Paul's Use of Sarcasm in 2 Corinthians
James Patrick Holding


2 Cor. 11:8 I robbed other churches, taking wages of them, to do you service.
2 Cor. 11:23 Are they ministers of Christ? (I speak as a fool) I am more; in labours more abundant, in stripes above measure, in prisons more frequent, in deaths oft.

I have deemed it efficient to write a short item here on Paul's use of sarcasm in 2 Corinthians. Certain low-level skeptics, notably C. Dennis McKinsey, read statements like the above and take them literally, as though Paul were actually a brigand, and talking as a fool whose words could not be inspired by God.

Our programmatic piece for this article is Holland's paper, "Paul's Use of Irony as a Rhetorical Technique" in The Rhetorical Analysis of Scripture, 1997 (234ff). Holland discerns in 2 Corinthians "multiple layers of irony" which "involves a much more complicated mental transaction on the part of the audience" than a "normal" letter -- and notes further the risk involved in such a technique, since it is widely open to misunderstanding. Of course we see this in the repeated misunderstandings of McKinsey (to say nothing of evidence of one, may I say, not evidently capable of complicated mental transactions!). In summary, irony is the rhetorical art "of saying one thing while meaning another." This was a technique known and used by Greco-Roman writers.

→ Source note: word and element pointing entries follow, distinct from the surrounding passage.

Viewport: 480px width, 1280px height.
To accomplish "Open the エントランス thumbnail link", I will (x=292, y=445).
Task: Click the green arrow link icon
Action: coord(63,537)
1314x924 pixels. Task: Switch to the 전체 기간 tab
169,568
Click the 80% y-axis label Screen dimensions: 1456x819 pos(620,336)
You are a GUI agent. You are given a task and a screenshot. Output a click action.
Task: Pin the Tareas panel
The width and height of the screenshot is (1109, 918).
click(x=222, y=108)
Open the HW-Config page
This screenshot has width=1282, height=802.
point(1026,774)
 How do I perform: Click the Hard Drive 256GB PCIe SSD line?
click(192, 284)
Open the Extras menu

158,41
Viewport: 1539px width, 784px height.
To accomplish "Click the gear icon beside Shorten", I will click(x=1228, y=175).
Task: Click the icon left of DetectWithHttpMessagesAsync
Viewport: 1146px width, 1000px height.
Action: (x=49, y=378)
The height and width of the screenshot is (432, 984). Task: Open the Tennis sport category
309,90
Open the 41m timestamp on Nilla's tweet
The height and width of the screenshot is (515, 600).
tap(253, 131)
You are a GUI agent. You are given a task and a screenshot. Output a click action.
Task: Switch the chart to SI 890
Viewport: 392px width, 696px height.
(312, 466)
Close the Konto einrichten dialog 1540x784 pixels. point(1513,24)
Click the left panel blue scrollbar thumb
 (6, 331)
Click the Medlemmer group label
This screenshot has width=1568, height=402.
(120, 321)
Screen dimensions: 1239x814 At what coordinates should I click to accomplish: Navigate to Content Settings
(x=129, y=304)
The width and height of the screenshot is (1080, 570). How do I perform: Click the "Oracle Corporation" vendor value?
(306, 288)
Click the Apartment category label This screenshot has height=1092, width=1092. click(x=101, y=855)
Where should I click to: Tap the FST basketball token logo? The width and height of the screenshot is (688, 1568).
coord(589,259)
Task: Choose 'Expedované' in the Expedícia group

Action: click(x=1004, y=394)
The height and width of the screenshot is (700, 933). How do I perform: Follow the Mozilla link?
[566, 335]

Holland identifies several examples of irony, and our two cites above are typical. Irony often made uses of litotes (understatement) and exaggeration (overstatement). The first cite is an example of this: Paul exaggerates by referring to himself as a robber because he accepted gifts from other churches in order to preach to the Corinthians, from whom he received no support.

Irony also made use of "shocking" statements of value, the intended effect of which was to reinforce values shared by the writer and the reader/listener by "tricking" them into agreeing with the writer. Paul makes several statements like this in 2 Corinthians, as well as in other letters.

Other ironic techniques included the "direct warning" that one was speaking ironically -- our second cite is an example of this -- and the open proclamation of pure error. An example of this is where Paul refers to God's "foolishness" (1 Cor. 1:25)

In the future we plan to add more details on this subject. Suffice to say for now that any skeptic like McKinsey who takes Paul literally and thinks he actually robbed churches doesn't deserve the time of day to be listened to, until such time as they stop "reading the Bible like a newspaper".